Minn.Stat. § 301.30 (1978) provides that the officers of a corporation shall have “such authority * * * as may be prescribed in the bylaws, or * * * as may be determined by the board of directors.” Defendant did not introduce the corporation’s bylaws or statement of purpose into evidence. Neither Meshbesher nor defendant testified as to president’s authority to incur obligations on behalf of the corporation.
Similarly, defendant introduced no evidence indicating an understanding between the parties that defendant signed the note in his representative capacity as president and not in his individual capacity. Instead, the evidence revealed defendant’s and Meshbesher’s understanding that the note represented Meshbesher’s personal obligation. Defendant advanced the tenuous position, both at trial and before this court, that he did not bind either himself or the corporation when he signed the note. Other evidence reflected the bank’s view of the transaction as a loan to Meshbesher as principal obligor with defendant and Greenstein as accommodation makers. The bank had absolutely no personal contact with defendant. Meshbesher was the sole loan applicant and procured defendant’s signature on the note.
This case is unlike Weather-Rite, Inc. v. Southdale Pro-Bowl, Inc., 301 Minn. 346, 222 N.W.2d 789 (1974) where this court upheld a trial court’s finding that the defendant endorsed a note as an officer and agent of a corporation and not in his individual capacity. In Weather-Rite, the plaintiff-payee of the note dealt personally with the defendant, instructing him that his signature on the note as an officer of the corporation was a necessity. In other words, sufficient evidence existed from which to conclude that both parties to the transaction understood the debt was incurred in a representative capacity.
After a consideration of the entire evidence we are left with a definite and firm conviction that the trial court was mistaken when it made findings of representative capacity and authority to incur corporate obligations. Furuseth v. Olsen, 297 Minn. 491, 210 N.W.2d 47 (1973).
According to Minn.Stat. § 336.3-307 (1978) a signature on an instrument is admitted unless it is specifically denied in the pleadings. Unless a defendant establishes a defense, production of a negotiable instru*164ment entitles a holder to recover on it once signatures are admitted or established.
Defendant did not deny the effectiveness of his signature in his answer and testified he signed the note. Plaintiff produced the note and proved that the note was in default. The evidence adduced at trial indicates that defendant was an accommodation maker. Id. § 336.3-415(1). He is liable in the capacity in which he signed the note, which was as a maker. Id. §§ 336.3-413(1), 336.3-415(2).
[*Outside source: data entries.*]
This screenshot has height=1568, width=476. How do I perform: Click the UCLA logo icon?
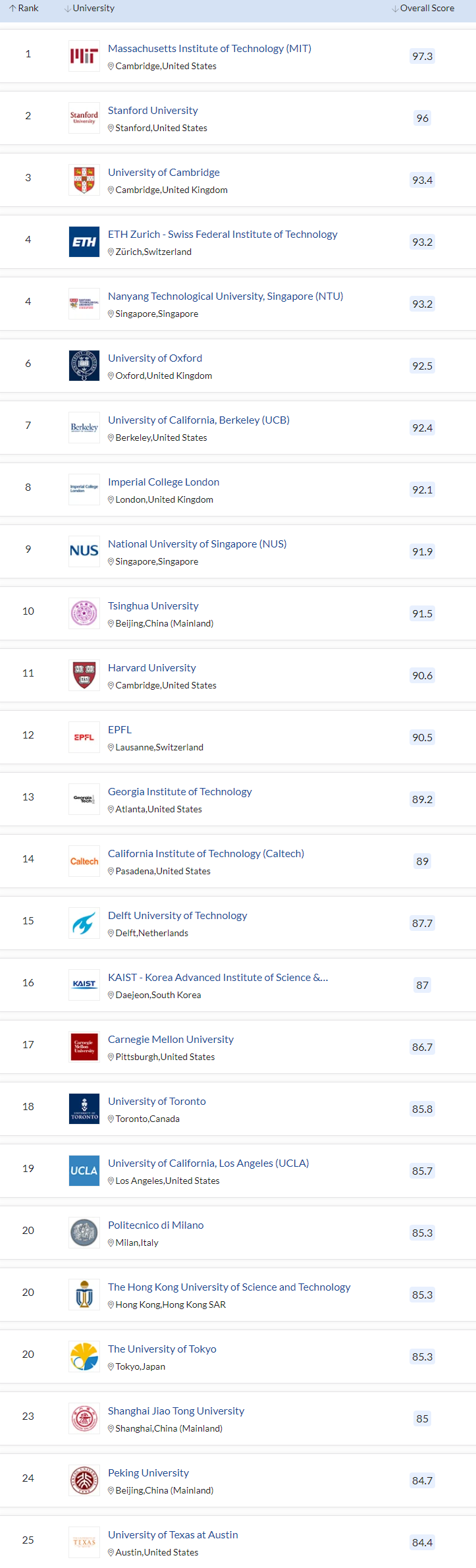pos(84,1171)
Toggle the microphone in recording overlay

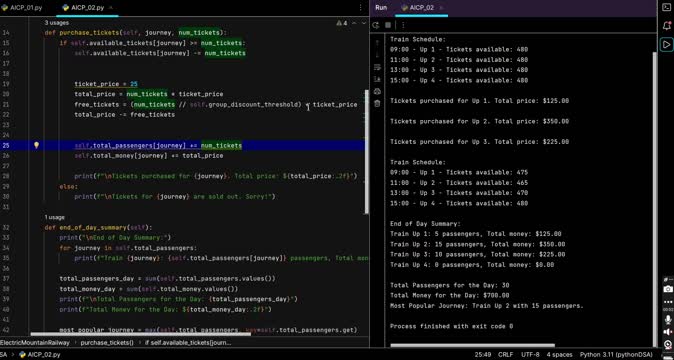click(x=668, y=320)
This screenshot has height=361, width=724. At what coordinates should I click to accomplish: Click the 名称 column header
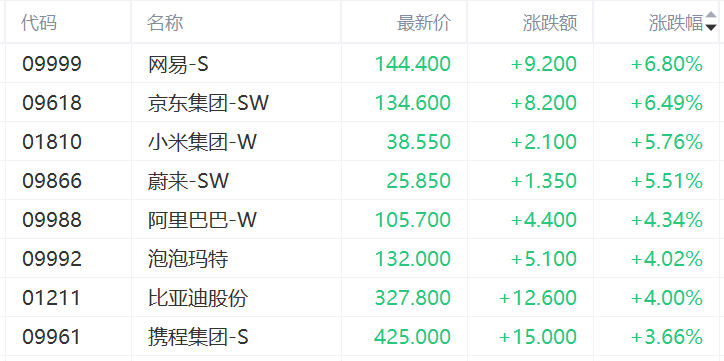(165, 22)
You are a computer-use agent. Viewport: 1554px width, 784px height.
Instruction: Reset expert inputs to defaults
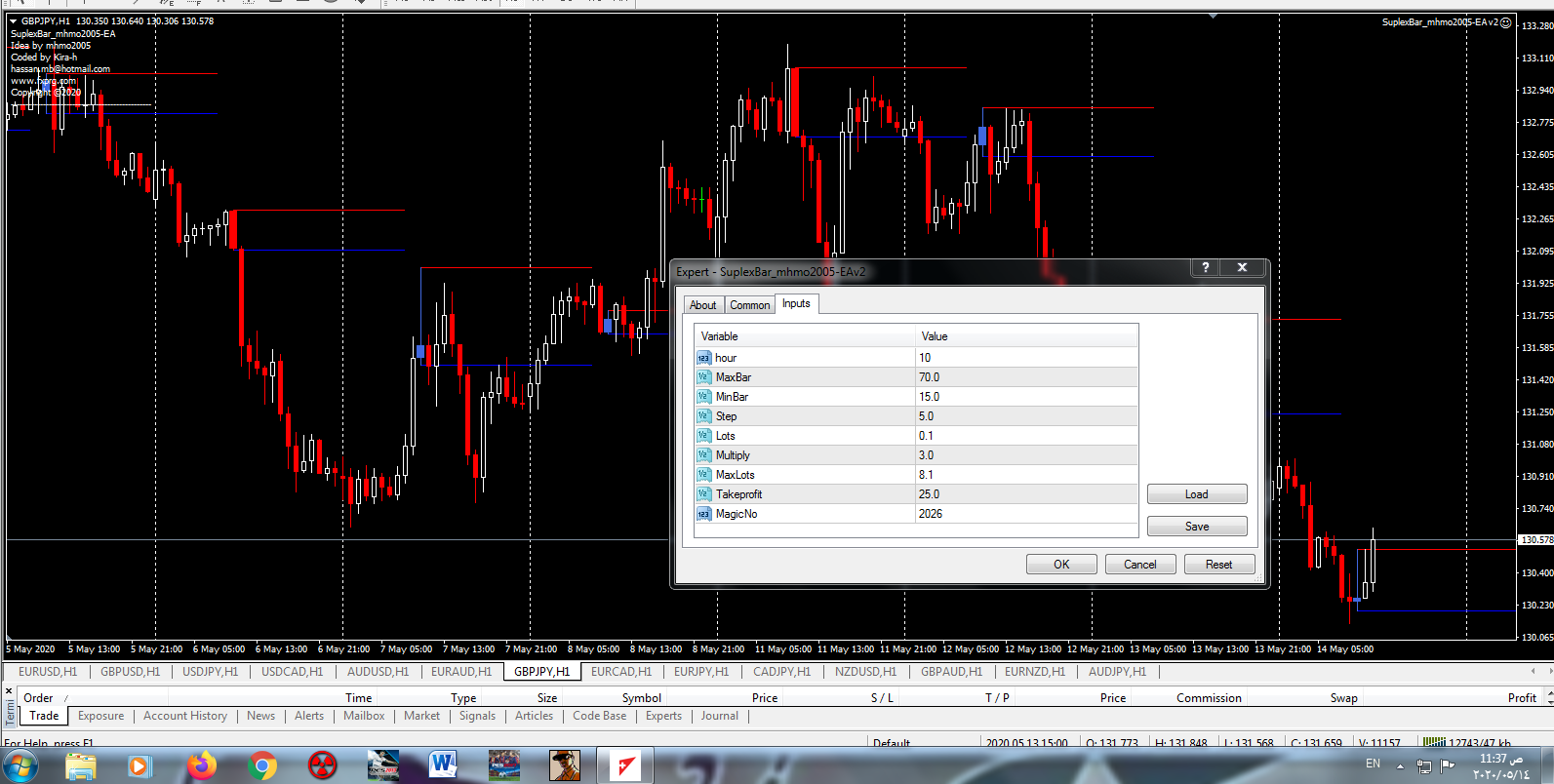[1218, 565]
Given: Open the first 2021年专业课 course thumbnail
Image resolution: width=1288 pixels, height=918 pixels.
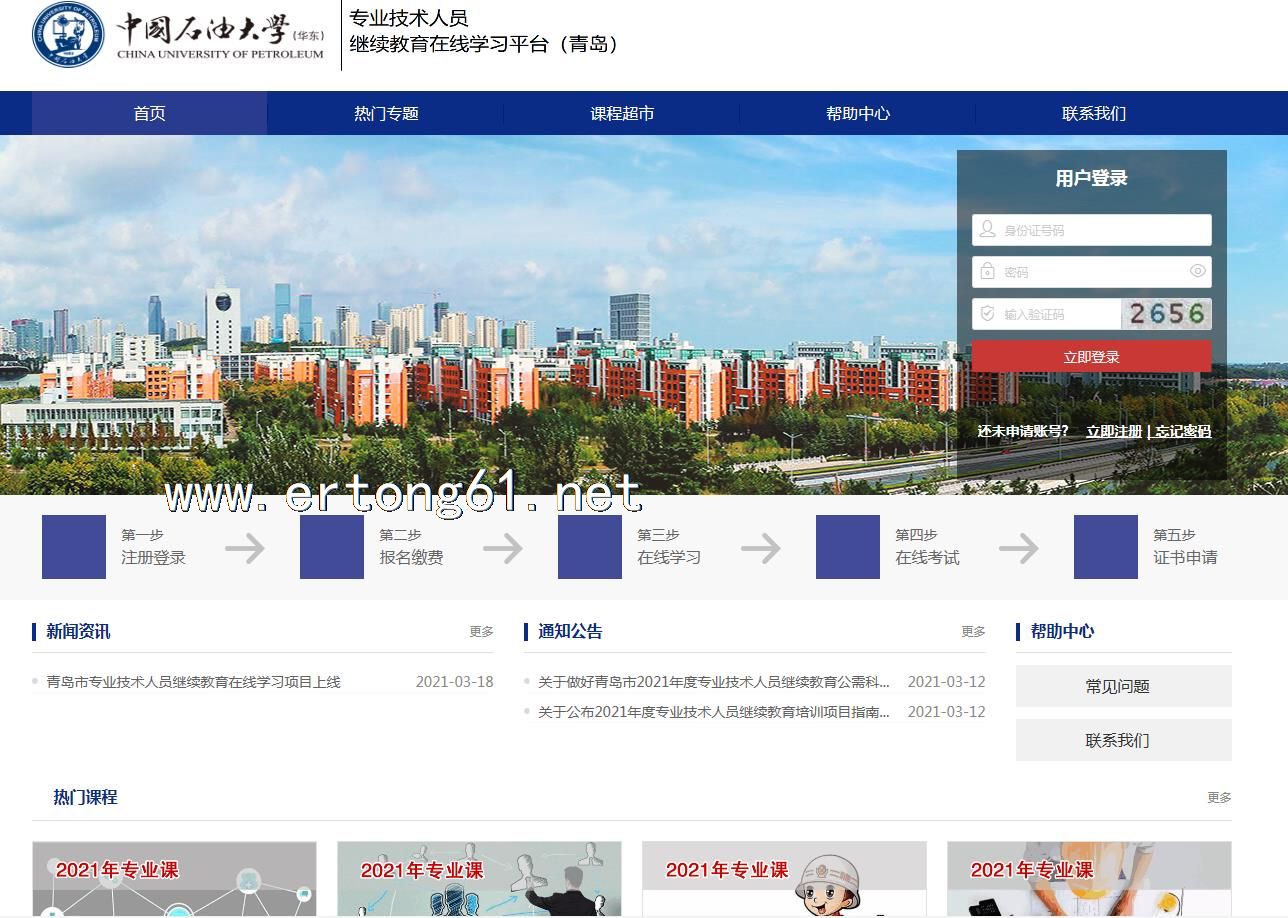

Plaintiff proved a prima facie case entitling it to recover on the note. Accordingly, we reverse and remand with instructions to enter judgment against defendant individually in accordance with this opinion.
Reversed and remanded.
TODD, J., took no part in the consideration or decision of this case.. The applicable sections of Minn.Stat. § 336.3-403 provide:
(1) A signature may be made by an agent or other representative, and his authority to make it may be established as in other cases of representation. No particular form of appointment is necessary to establish such authority.
(2) An authorized representative who signs his own name to an instrument
(b) except as otherwise established between the immediate parties, is personally obligated if the instrument names the person represented but does not show that the representative signed in a representative capacity, or if the instrument does not name the person represented but does show that the representative signed in a representative capacity. (Emphasis added).